In 2018, as part of the AHRC/EPSRC funded project 'Immersion and Inclusive Music Technologies’, they joined forces with Zach Kinstner’s EXA: The Infinite Instrument programme, which offers a customisable tool for music interactions in Virtual Reality. It was adopted and re-designed by PwB to be an accessible virtual musical instrument for the disabled musicians who are so integral to the design processes.
The work of the PwB teams has been showcased at two European music conferences for disability, the Soundform Conference in Hamburg/Germany, and Zukunftmusik in Bern/Switzerland in 2019.
The agenda-setting research of the group was recognised by the Vice Chancellor of Queen’s University Belfast with the 2020 Prize for Research Innovation!
Zach Kinstner, CEO of Aesthetic Interactive. A musician and developer who created the musical VR programme EXA, The Infinite Instrument for HTC Vive, Oculus Rift and Microsoft HoloLens who will discuss his experience of developing for the virtual musical environments in Virtual and Mixed Realities.

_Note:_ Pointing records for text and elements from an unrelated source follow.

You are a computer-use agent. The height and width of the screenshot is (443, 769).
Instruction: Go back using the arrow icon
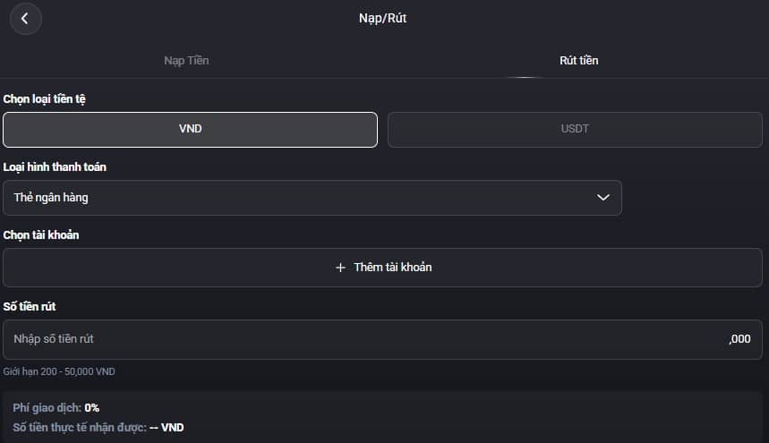tap(25, 19)
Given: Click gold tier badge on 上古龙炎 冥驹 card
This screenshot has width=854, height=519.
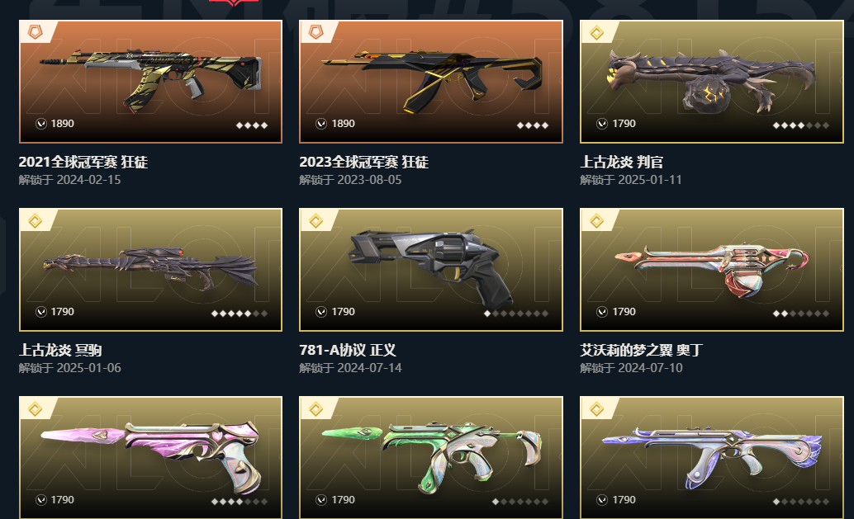Looking at the screenshot, I should coord(36,220).

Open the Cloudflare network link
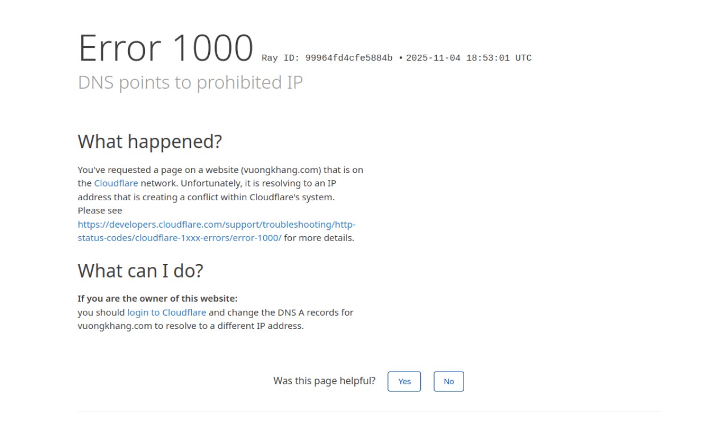(x=116, y=183)
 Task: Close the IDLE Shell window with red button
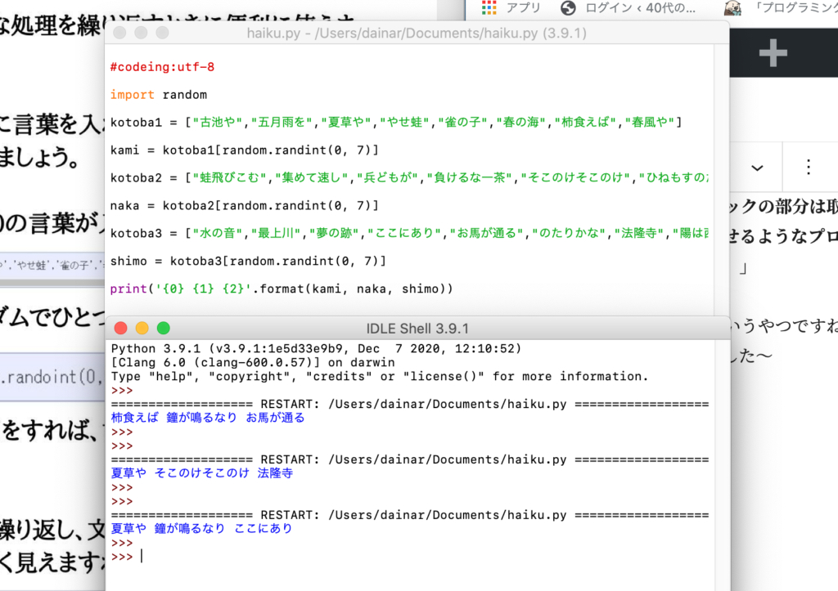pyautogui.click(x=121, y=329)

Dr Franciska Schroeder is a saxophonist, theorist, and a Reader at the School of Arts, English and Languages at Queen's University Belfast. She is a Fellow of the HEA (Higher Education Academy in the UK). She serves on the peer review panel for the UK's AHRC (Arts and Humanities Research Council) and is a registered expert for the EU's Education, Audiovisual and Culture Executive Agency (EACEA). Franziska was awarded her PhD from the University of Edinburgh in 2006, and has since written for many international journals, including Leonardo, Organised Sound, Performance Research, Cambridge Publishing and Routledge. She has published a book on performance and the threshold, an edited volume on user-generated content and a book on improvisation entitled "Soundweaving".